自動車ではもともとの車重が重いので、人間が1人2人乗ったところで目が飛び出るほどには変わりませんが、自動車に比べて車重が軽く、最高出力も小さめなバイクとなると話は別です。
最高出力が54PSで車両重量が252kgであるSCR950の場合、バイク単体では4.67kg/PSですが、たとえば車両総重量を決める際の基準である体重55kgの人が乗ると5.69kg/PS(+1.02kg)に、100kgの人では6.52kg/PS(+1.85kg)にまで悪化してしまいます。
同好の士と仲睦まじくサーキット走行しているとき、前に出てやろうと愛馬にムチを入れても埒が明かない。
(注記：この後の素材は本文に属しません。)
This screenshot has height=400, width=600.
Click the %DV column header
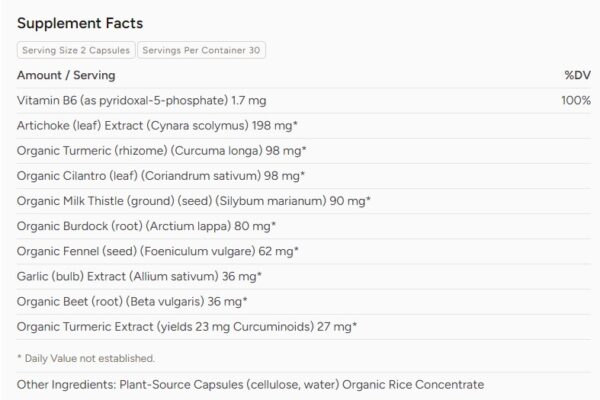point(577,75)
こんなときは「同じバイクのはずなのにどうも遅い…壊れてるんじゃあ…」などとバイクのせいにしたくなりますが、ちょっとお腹周りを眺めて見るとその答えが見つかりそうです。
PWRの優劣が速さの絶対的な指標ではありませんが、自動車のサイトで調べたパワーウェイトレシオの平均が9.52kg/PSでしたので、体重55kgの人が乗車した場合であっても自動車の平均を下回ります。スポーティな自動車と同じくらいか、やや上回る運動性能を誇ってると言えそうです。